Débarqué à Paris en 1945 après avoir fait ses débuts chez un tailleur de Saint-Étienne, Pierre Cardin est passé notamment chez Paquin et Schiaparelli avant de rejoindre Christian Dior, puis de créer sa propre maison de couture. Créateur à l’esthétique futuriste, à l’instar d’André Courrèges et de Paco Rabanne, il a connu le succès dès ses débuts, notamment avec ses robes bulles.
« Le vêtement que je préfère est celui que j’invente pour une vie qui n’existe pas encore, le monde de demain », avait-il un jour déclaré.
Précurseur, le couturier s’était très tôt tourné vers l’Asie, où il jouissait d’une grande notoriété: il s’était rendu dès 1957 au Japon, alors en pleine reconstruction, et avait organisé des défilés en Chine dès 1979.
Le système des licences, consistant à confier la fabrication de produits à une entreprise tierce en échange de royalties pour l’utilisation du nom, a fait sa fortune. Mais cette diversification à l’extrême a aussi banalisé la marque, méprisée de certains de ses pairs.
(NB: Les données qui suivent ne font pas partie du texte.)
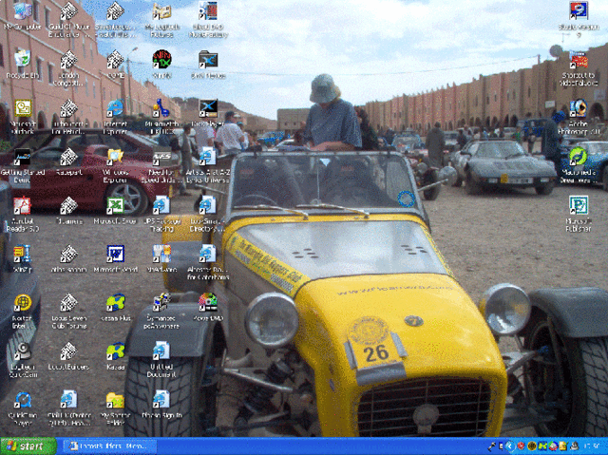Open QuickTime Player desktop shortcut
Une grande rétrospective lui a été consacrée fin 2019 à New York, manière de revaloriser les audaces et partis pris en avance sur son temps du couturier, qui fut aussi le premier à entrer à l’Académie des beaux-arts en France. « Une très grande perte pour nous », a réagi Laurent Petigirard, secrétaire perpétuel de cette institution.